ADM recently introduced an agave-based sweetener


which has a sweetening potency 30% higher than sucrose. “With less input required to attain the same sweetness level, agave can aid both sugar and calorie reduction,” says Jeff. “Moreover, agave has a neutral sensory profile, provides binding and browning properties, and has good solubility, moisture retention and humectancy, enabling ease of use for bakers. It also has a low glycemic index.”


For alternatives to more traditional syrups, ADM suggests rice syrup or reduced sugar glucose syrup, both of which provide binding and viscosity properties similar to those of traditional syrups without sacrificing functionality, enabling formulation flexibility in various baked applications. Reduced sugar glucose syrup can also achieve 30% sugar reduction and, when combined with sweeteners such as stevia, allows bakers to reach even greater sugar reduction targets without sacrificing taste or functionality. Additionally,


ADM suggests that complementary


ingredients can make a useful addition in reduced sugar offerings, particularly those that have multiple positive attributes. For example, soluble dietary fibre can help meet consumer calls for added fibre, while also acting as a useful ingredient when reducing sugar, without affecting key sensory aspects. Its structural and binding qualities can help build back integrity that can be lost when sugar is reduced or removed completely from a recipe.

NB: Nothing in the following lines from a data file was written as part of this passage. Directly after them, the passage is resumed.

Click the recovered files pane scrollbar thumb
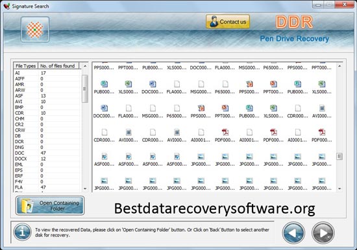The width and height of the screenshot is (357, 250). click(x=339, y=156)
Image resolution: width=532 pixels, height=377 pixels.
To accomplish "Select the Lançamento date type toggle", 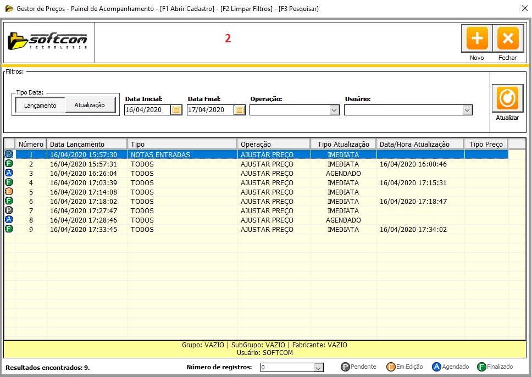I will pos(40,106).
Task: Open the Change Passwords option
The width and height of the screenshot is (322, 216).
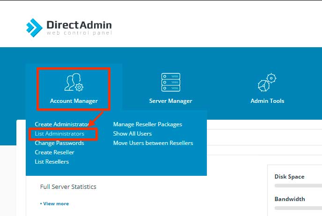Action: [59, 143]
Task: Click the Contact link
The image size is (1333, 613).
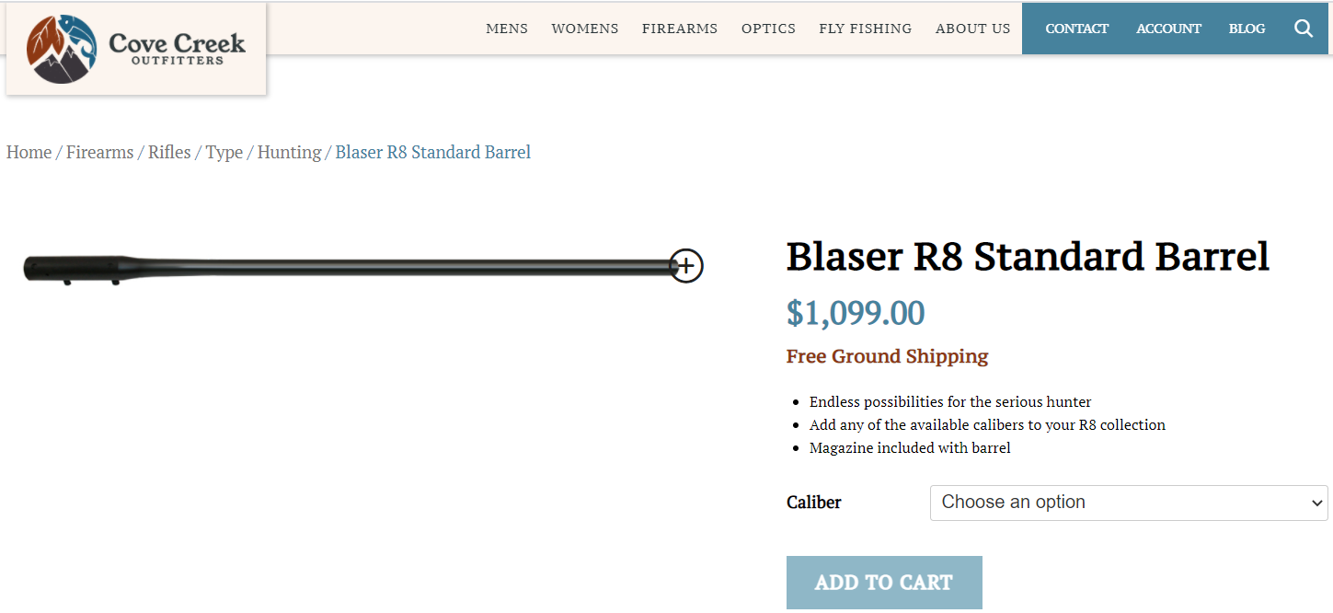Action: pyautogui.click(x=1077, y=29)
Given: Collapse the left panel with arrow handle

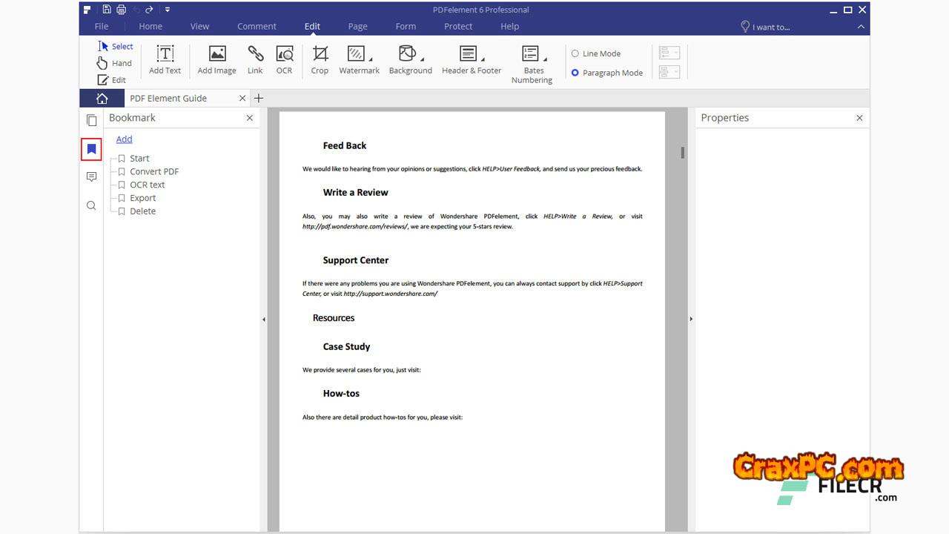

There can be no doubting that the move to lower-sugar bakery products is going to continue – consumers are demanding it and regulatory organisations will ensure that products not complying will be penalised by higher taxes, restricted promotional capabilities and more stringent labelling requirements. While reducing sugar in bakery products can pose challenges, there are also many solutions, so do communicate with your ingredients suppliers to see how they can help you keep one step ahead of legislation while continuing to delight consumers.